▶ Written request
Rewrite the stretch of the listing from the line that contains "The image size is (1568, 709)." through the end of the listing, replacing "icon" with "button" and leaving everything else unchanged.

Dataset rows:
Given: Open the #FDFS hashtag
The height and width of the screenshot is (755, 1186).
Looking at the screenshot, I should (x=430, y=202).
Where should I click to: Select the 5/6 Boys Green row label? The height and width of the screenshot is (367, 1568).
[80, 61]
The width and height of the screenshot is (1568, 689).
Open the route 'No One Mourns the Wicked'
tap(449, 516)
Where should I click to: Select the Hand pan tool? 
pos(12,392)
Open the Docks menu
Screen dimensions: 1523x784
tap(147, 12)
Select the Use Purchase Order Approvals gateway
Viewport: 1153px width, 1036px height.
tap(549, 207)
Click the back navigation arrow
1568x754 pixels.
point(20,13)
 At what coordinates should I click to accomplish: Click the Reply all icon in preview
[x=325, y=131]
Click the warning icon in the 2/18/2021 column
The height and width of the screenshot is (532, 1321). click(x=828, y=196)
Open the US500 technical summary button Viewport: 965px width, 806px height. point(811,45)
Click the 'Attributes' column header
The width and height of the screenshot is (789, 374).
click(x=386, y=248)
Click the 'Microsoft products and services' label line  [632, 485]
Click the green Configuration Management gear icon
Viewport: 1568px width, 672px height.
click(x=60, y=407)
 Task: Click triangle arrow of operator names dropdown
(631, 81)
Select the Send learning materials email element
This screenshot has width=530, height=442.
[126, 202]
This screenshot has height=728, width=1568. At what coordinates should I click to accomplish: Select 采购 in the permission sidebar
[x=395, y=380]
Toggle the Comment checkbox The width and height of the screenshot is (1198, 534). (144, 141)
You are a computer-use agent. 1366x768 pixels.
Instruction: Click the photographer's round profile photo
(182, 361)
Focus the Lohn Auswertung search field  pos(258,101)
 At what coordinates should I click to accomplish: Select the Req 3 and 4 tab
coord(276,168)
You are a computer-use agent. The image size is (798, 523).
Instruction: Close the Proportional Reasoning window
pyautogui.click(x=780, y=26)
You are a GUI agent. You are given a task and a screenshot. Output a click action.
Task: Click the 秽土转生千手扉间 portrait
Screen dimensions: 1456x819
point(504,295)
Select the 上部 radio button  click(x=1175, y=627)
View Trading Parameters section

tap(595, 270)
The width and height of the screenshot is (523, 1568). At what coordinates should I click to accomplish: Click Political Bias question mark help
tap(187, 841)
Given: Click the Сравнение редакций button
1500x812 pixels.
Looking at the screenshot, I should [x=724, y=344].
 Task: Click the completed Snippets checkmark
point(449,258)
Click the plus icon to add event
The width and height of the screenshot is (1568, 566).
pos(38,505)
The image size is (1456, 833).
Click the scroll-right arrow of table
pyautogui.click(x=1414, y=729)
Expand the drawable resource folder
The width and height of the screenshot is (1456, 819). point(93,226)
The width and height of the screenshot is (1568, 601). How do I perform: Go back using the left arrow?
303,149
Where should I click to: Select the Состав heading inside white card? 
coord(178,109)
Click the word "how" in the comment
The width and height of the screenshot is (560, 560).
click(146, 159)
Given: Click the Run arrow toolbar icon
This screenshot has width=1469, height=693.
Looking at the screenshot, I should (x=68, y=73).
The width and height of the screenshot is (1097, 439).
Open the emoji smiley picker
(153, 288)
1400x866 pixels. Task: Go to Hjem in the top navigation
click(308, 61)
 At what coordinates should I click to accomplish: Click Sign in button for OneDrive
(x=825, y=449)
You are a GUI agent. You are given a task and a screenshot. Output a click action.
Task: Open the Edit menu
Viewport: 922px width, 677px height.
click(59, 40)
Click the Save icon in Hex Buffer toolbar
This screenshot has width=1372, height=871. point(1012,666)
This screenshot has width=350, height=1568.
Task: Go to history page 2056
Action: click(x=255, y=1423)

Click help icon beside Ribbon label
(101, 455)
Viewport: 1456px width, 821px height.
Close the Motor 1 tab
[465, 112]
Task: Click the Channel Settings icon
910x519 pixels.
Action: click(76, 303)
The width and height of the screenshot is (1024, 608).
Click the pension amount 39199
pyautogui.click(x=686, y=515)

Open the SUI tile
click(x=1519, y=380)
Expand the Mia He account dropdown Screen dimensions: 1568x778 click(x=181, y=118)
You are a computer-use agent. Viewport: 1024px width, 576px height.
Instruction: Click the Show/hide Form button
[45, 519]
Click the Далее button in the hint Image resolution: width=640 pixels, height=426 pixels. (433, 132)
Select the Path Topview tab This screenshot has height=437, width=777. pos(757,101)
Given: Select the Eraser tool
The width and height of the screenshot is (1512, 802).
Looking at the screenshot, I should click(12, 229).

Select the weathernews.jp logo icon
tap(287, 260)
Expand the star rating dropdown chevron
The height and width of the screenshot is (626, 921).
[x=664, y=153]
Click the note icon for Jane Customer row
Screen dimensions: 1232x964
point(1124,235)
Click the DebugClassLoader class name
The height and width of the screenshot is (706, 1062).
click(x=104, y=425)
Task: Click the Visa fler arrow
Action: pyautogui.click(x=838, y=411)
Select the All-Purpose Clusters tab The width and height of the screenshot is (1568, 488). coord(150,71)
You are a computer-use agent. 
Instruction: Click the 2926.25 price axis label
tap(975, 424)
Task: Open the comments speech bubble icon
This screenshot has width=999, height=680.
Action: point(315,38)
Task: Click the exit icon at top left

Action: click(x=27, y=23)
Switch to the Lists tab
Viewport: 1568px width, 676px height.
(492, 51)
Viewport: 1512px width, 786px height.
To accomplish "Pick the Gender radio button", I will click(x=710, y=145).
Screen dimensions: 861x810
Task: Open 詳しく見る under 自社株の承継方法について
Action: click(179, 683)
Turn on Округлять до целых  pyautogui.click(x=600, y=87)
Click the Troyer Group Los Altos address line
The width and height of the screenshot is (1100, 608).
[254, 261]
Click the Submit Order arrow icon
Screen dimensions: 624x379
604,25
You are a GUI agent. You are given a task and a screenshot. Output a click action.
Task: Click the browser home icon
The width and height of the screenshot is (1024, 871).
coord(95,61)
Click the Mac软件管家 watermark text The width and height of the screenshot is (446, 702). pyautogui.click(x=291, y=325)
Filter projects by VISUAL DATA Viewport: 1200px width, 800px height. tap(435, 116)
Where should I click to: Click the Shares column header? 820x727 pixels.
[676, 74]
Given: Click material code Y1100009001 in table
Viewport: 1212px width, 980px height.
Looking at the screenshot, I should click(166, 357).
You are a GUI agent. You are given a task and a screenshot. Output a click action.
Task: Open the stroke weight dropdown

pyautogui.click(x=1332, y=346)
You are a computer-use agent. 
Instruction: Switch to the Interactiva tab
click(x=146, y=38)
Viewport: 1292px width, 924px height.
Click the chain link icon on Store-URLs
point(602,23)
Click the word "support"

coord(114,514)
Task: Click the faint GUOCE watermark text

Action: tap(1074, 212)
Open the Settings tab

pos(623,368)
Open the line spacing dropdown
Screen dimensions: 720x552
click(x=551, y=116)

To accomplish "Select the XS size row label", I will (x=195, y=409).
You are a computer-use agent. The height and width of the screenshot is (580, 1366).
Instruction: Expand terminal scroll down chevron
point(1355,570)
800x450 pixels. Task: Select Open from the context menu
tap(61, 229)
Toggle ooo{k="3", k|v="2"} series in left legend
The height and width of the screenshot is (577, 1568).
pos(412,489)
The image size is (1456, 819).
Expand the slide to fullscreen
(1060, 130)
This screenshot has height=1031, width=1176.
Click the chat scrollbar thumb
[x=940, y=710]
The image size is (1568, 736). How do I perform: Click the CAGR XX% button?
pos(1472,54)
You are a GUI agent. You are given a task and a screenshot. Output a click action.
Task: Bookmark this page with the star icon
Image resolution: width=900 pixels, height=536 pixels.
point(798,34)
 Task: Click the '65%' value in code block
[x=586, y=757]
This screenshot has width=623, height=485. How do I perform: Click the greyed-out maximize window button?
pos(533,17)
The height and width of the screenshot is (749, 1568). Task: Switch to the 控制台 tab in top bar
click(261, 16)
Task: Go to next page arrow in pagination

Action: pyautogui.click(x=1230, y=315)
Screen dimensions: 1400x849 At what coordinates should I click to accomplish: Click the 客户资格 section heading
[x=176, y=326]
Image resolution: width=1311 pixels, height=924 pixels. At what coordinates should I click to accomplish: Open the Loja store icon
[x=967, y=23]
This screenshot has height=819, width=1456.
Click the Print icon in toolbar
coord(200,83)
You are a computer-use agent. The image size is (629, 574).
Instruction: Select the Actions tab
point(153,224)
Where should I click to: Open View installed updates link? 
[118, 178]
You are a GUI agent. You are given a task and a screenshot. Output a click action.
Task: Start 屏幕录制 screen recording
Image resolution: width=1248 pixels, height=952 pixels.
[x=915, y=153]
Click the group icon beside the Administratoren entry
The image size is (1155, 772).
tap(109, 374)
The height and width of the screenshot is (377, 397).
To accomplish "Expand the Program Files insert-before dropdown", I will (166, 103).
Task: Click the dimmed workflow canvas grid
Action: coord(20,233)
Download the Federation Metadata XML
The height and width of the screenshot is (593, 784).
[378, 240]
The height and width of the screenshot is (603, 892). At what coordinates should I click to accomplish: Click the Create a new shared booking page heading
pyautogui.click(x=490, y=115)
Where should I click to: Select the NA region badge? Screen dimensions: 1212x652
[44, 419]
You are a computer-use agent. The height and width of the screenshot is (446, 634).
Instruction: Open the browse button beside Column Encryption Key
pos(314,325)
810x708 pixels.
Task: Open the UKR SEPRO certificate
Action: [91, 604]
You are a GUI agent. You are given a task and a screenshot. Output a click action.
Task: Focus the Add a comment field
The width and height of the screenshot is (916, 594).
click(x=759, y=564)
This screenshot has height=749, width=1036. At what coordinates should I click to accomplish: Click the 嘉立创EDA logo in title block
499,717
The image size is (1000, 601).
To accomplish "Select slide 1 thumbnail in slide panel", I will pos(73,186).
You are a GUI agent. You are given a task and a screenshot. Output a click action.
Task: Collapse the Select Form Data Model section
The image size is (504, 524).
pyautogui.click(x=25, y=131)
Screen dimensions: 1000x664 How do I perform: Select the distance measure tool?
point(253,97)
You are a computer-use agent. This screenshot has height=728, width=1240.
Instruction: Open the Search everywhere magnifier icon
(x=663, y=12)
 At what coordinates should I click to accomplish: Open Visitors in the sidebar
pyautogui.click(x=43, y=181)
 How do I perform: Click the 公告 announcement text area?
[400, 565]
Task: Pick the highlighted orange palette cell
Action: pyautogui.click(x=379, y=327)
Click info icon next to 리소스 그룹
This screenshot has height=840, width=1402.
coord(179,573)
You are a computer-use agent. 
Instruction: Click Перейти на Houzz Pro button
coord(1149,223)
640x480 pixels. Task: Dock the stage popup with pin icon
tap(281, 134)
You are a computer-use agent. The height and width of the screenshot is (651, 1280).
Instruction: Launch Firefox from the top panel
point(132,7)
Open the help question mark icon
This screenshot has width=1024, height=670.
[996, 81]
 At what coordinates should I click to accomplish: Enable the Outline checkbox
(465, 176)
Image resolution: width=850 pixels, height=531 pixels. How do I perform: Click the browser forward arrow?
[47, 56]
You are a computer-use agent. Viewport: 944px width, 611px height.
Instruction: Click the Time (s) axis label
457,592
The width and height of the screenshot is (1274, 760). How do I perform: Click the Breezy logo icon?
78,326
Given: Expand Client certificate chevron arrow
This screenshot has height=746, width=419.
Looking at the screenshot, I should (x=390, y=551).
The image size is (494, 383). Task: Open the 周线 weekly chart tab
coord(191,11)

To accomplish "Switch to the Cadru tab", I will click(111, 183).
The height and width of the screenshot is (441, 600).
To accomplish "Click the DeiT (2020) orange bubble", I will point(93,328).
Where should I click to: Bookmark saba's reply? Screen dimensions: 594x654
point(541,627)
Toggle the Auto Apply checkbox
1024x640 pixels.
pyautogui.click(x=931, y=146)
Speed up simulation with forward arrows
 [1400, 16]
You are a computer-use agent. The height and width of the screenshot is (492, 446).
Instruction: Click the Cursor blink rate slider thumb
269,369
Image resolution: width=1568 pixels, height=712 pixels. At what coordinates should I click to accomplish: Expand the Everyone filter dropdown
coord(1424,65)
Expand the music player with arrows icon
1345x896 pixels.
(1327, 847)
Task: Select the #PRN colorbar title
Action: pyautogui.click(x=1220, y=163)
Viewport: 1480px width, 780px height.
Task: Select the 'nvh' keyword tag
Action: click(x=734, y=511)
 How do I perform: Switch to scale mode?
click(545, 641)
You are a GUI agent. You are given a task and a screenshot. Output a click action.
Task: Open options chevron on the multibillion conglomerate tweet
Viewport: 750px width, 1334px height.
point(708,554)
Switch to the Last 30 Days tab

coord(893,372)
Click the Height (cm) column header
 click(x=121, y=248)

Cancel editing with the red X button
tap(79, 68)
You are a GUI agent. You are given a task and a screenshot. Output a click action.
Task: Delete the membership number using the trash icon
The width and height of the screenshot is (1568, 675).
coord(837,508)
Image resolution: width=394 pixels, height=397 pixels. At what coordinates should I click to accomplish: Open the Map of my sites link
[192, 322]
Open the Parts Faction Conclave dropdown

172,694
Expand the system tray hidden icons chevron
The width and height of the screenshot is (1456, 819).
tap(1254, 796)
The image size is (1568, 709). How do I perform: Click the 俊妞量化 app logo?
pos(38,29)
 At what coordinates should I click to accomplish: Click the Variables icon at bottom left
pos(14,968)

▶ Solution
The image size is (1568, 709). How do I perform: Click the 俊妞量化 app logo?
pos(38,29)
 At what coordinates should I click to accomplish: Click the Variables button at bottom left
pos(14,968)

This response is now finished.